Data records:
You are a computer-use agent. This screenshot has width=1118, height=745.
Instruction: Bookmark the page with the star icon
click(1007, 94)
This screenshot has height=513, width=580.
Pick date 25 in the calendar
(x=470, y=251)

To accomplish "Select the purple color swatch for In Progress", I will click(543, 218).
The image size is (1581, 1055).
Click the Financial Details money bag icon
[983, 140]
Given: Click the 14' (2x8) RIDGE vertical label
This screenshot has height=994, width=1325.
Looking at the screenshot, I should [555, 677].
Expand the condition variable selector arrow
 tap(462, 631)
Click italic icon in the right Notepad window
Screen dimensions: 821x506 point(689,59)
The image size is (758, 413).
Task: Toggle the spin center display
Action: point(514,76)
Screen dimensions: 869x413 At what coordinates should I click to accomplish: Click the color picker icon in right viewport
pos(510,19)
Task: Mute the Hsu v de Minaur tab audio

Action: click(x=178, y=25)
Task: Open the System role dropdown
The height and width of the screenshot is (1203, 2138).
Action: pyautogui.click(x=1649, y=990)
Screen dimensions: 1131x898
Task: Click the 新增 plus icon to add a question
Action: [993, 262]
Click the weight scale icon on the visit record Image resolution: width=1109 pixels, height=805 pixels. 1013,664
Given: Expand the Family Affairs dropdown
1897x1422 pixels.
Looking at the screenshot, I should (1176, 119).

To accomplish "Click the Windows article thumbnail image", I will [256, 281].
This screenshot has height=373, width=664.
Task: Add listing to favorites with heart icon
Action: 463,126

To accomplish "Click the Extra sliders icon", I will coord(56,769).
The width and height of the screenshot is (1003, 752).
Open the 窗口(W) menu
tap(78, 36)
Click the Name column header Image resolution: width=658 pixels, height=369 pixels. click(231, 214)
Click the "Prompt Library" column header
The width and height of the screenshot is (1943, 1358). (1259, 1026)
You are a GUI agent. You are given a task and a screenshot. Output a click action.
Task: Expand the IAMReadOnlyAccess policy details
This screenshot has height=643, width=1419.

What you will do:
A single number is expected: how many lines of the data hold the string "resolution".

Result for this task:
2